Si la idea de v. se refiere a un fenómeno predominantemente individual, la de misión evoca en cambio, una dimensión colectiva. Ambos elementos, en las S. E., están constantemente unidos y entrelazados; más aún, se puede afirmar que todas las escenas de v. suponen un cuadro amplio del que no deben separarse. Desde la perspectiva de la terminología bíblica, puede expresarse esa misma idea advirtiendo que la palabra v. está íntimamente relacionada con el término elección, que la completa y la aclara (V. ELECCIÓN DIVINA).
Las diversas v. que encontramos a lo largo del A. T. dependen y se refieren en efecto a la elección de Israel. Abraham es llamado para ser padre de ese pueblo; Moisés es el guerrero y el organizador que dará al pueblo la ley por la que se debe regir y que lo conducirá hasta la tierra prometida; los profetas tienen por misión la de recordar a la comunidad de Israel su dependencia de Dios y la necesidad de arrepentirse de sus pecados y de mantenerse fieles a la Alianza y a la elección de la que esa alianza es una consecuencia, etc. Este proceso no es un mero sucederse de acciones y acontecimientos, sino que a través de esa larga historia los designios de Dios se van precisando. Por encima de las ruinas y pecados de Israel, la elección divina salvará siempre a una porción o resto, que será semilla y germen de un nuevo Israel (cfr. Is 6,13; Zach 3,8). En la segunda parte de Isaías es fuertemente subrayado el poder de Dios capaz de hacer surgir un pueblo nuevo plenamente entregado a su servicio, y, como resumen y centro de esa acción divina, Yahwéh presenta una figura singular; el Siervo (v.) de Yahwéh: «He aquí a mi siervo, a quien sostengo yo; mi elegido, en quien se complace mi alma» (Is 42,12).
c) Cristo y la vocación del cristiano. En los escritos neotestamentarios se muestra cómo toda esa tradición conduce a Cristo, en quien culmina la elección de Dios. En dos escenas especialmente importantes, el bautismo (Mc 1,8) y la transfiguración (Lc 9,35), las palabras de Dios Padre evocan los anuncios de Isaías sobre el Siervo de Dios, y nos atestiguan que Jesús de Nazareth es realmente la plenitud de. las promesas divinas. Jesús es, pues, el único que merece el nombre de Elegido, es la piedra angular, escogida por Dios, y fuera de la cual no hay salvación sino ruina (cfr. Act 4,11-12; 1 Pet 4, 4-5); porque la elección de Jesús antecede a toda otra elección, ya que fue escogido antes de las generaciones, antes de la constitución del mundo, para que todo encontrara en Él su consistencia y su sentido (cfr. Eph 1,3 ss.; Col 1,13 ss.). El concentrarse de la elección en Cristo va acompañado de la profundización en el sentido espiritual de las promesas y de la revelación de la universalidad del decreto salvador. En Cristo son bendecidas todas las naciones, se ha roto el muro que separaba a judíos y gentiles, puesto que lo único 'que vale es la nueva creación o regeneración por la fe (cfr. Gal 6,15) y Dios «quiere que todos los hombres sean salvos y vengan al conocimiento de la verdad» (1 Tim 2,4).

**FILAS**
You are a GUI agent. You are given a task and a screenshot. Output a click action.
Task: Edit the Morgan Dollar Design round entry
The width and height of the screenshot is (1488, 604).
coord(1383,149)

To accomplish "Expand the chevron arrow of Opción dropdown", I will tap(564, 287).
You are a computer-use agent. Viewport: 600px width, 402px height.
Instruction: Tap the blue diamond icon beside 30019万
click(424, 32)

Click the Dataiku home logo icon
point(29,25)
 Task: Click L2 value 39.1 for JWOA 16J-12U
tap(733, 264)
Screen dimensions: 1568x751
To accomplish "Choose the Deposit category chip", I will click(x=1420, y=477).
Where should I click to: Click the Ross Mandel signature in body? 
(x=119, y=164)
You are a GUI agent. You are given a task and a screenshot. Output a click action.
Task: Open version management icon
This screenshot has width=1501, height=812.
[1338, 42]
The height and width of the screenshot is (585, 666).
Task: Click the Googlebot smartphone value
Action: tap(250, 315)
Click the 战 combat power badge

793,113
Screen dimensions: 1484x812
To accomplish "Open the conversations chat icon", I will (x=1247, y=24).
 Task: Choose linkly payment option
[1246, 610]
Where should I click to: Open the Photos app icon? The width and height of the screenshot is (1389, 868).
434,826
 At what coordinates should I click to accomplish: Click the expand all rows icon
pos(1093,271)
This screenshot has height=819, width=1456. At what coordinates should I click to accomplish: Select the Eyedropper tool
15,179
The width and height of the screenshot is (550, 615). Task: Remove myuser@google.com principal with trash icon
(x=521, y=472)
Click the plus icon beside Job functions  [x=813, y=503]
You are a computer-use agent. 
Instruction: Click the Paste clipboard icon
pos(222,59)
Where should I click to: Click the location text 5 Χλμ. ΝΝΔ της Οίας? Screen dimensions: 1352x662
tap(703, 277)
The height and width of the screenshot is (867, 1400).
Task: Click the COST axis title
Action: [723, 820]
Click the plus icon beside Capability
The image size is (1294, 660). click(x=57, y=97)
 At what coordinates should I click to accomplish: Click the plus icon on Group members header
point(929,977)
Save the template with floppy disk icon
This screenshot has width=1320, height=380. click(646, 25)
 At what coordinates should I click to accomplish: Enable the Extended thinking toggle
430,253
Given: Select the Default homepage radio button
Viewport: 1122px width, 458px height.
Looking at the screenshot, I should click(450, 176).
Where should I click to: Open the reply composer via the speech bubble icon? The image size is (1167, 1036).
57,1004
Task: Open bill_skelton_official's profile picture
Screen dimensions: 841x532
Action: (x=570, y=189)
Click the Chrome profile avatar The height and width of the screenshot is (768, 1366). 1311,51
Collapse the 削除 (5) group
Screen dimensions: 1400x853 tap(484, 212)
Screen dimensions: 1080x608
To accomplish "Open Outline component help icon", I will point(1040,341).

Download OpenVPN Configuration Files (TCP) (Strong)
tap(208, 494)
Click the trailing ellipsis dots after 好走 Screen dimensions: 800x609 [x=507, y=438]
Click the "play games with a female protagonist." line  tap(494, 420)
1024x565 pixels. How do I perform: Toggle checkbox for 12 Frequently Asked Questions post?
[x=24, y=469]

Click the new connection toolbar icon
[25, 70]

**REQUISITOS DEL EJERCICIO**
A. Según el texto proporcionado, ¿en qué dos escenas evocan las palabras de Dios Padre los anuncios de Isaías sobre el Siervo de Dios?
B. Indica, por favor, si cada afirmación concuerda con el texto proporcionado y justifica cada respuesta con las palabras del texto que lo deciden: (i) Moisés es presentado como quien dará al pueblo la ley por la que debe regirse. (ii) La idea de misión evoca una dimensión individual. (iii) Abraham es llamado para ser padre del pueblo.

**RESPUESTAS DEL EJERCICIO**
A. En el bautismo y en la transfiguración.

B.
(i) Sí: «Moisés es el guerrero y el organizador que dará al pueblo la ley por la que se debe regir».
(ii) No: «la de misión evoca en cambio, una dimensión colectiva».
(iii) Sí: «Abraham es llamado para ser padre de ese pueblo».